The Chase (Featuring One Irritated Broom)
I moved. Fast. The Puma didn’t. It maintained that casual glide while I hoofed it across the yard, broom in hand, doing my best impression of a knight with questionable equipment.
The girls saw the broom and remembered what it means: “Return to the Coop. Now.” Instantly, curiosity lost to conditioning. They pivoted, regrouped, and with Ellen’s help made a beeline for the safety of the porch—feathers fluffed, dignity intact.
The Puma? It kept walking, not a care in the world, like it had a lunch reservation down the ravine.
What We Learned (So You Don’t Have To)
Before the feathers settle, here’s the straight-talk debrief from our very rural run-in: what the rooster was really saying, why a simple recall cue outruns curiosity, and how “calm” doesn’t mean “safe.” Consider this the after-action memo—no paperwork, just hard-won sense.
- Roosters have different alarm calls. When it’s not about hawks, the tone shifts—lower, sharper, repeated. Learn the dialect; it buys seconds you’ll want later.
- Training beats panic. A simple, consistent cue (for us: the broom) can cut through curiosity and chaos.
- Predators don’t need to snarl to be dangerous. A calm cat is still a cat. Distance and barriers win.
- Have a fast “safe zone.” Our enclosed porch turned a sprint into a finish line.
- Rural life isn’t quiet. It’s just loud in a different language—chicken, crow, and the occasional big cat footstep.
- Restraint is a skill. Being prepared doesn’t always mean being armed; it means choosing the option that protects birds and neighbors.
- Community changes the calculus. Rural isn’t empty—coordinate with folks nearby and plan as if someone you care about is just over that fence.

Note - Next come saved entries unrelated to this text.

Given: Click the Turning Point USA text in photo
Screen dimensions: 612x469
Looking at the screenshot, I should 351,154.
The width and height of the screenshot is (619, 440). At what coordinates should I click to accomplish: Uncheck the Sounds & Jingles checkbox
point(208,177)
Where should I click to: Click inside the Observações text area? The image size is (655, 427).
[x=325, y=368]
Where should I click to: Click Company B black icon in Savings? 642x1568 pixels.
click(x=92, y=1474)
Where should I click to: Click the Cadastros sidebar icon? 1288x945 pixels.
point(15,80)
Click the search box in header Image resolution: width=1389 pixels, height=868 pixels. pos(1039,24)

Rural Reality, Community Responsibility
We live way out, but we’re not alone. There are families on the next acreage, kids on ATVs, folks walking dogs. Yes, predators roam. But whatever tool you reach for, you’re responsible not just for the shot—you’re responsible for where it goes after. That’s why our rifle stays locked up unless there’s no other safe option on earth, and the law and common sense agree.

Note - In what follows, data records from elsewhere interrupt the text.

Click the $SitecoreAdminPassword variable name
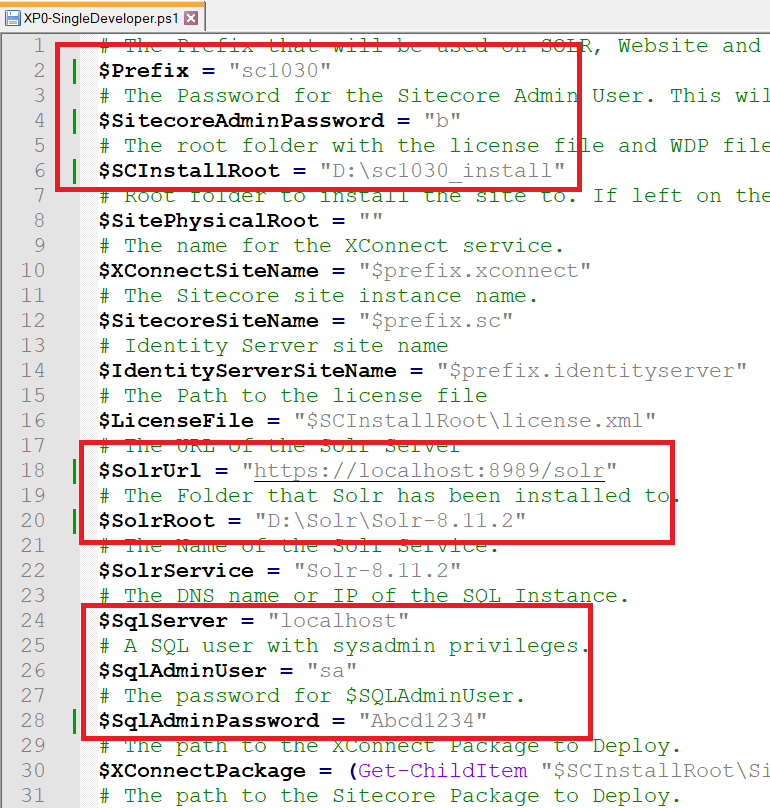This screenshot has height=808, width=770. pos(242,120)
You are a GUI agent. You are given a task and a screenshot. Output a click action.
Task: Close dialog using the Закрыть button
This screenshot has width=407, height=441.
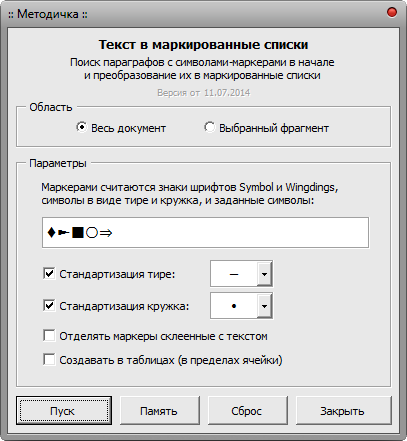point(343,411)
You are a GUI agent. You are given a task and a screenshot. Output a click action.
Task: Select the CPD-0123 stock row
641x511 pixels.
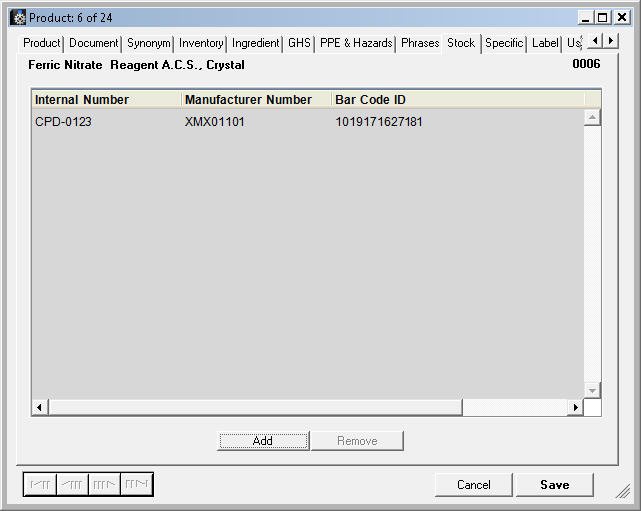[64, 122]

Practical Tips for Flock Safety (Rural Edition)
Time for nuts-and-bolts you can use today. These quick habits work when predators wander through like they own the road: build a recall, keep a clear sprint line to shelter, set your sightlines, harden the hardware, and mind dawn/dusk. Start with two, then keep tuning till the yard behaves.
- Establish a universal recall. Whistle, bell, or broom—just be consistent. Practice it when there’s no emergency.
- Stage routes home. Keep a clear path to an enclosed area; avoid yard clutter that becomes “chicken pinball.”
- Use sightlines. Short grass near the coop; tall cover farther out. Hens feel safer, and you see threats sooner.
- Lock options. Hardware cloth, solid latches, and porch access beat “we’ll figure it out.”
- Know your neighbors. If Pumas (or coyotes, foxes, bobcats) wander through, add dusk/dawn supervision and secure roosting.
- Non-lethal deterrents work. Motion lights, noisemakers/air horns, and predator-deterrent sprinklers can break a stalk without risking anyone downrange.
- Harden the perimeter. Hardware cloth (not chicken wire), secure skirt at ground level, auto-close doors at dusk; keep brush cleared within sight of the coop.
- Talk to your neighbors. Share sightings, agree on quiet hours, and swap numbers for fast alerts. A text at dusk beats a scramble at midnight.
We ended with all beaks accounted for, one rooster looking smug, two humans with elevated heart rates, and a Puma who—frankly—seemed unimpressed by our entire civilization. The broom goes back by the door. The lesson stays front of mind.
For Ish, the brave little top-knot explorer: you reminded us why we take this so seriously—and why the broom, the porch, and a little restraint matter.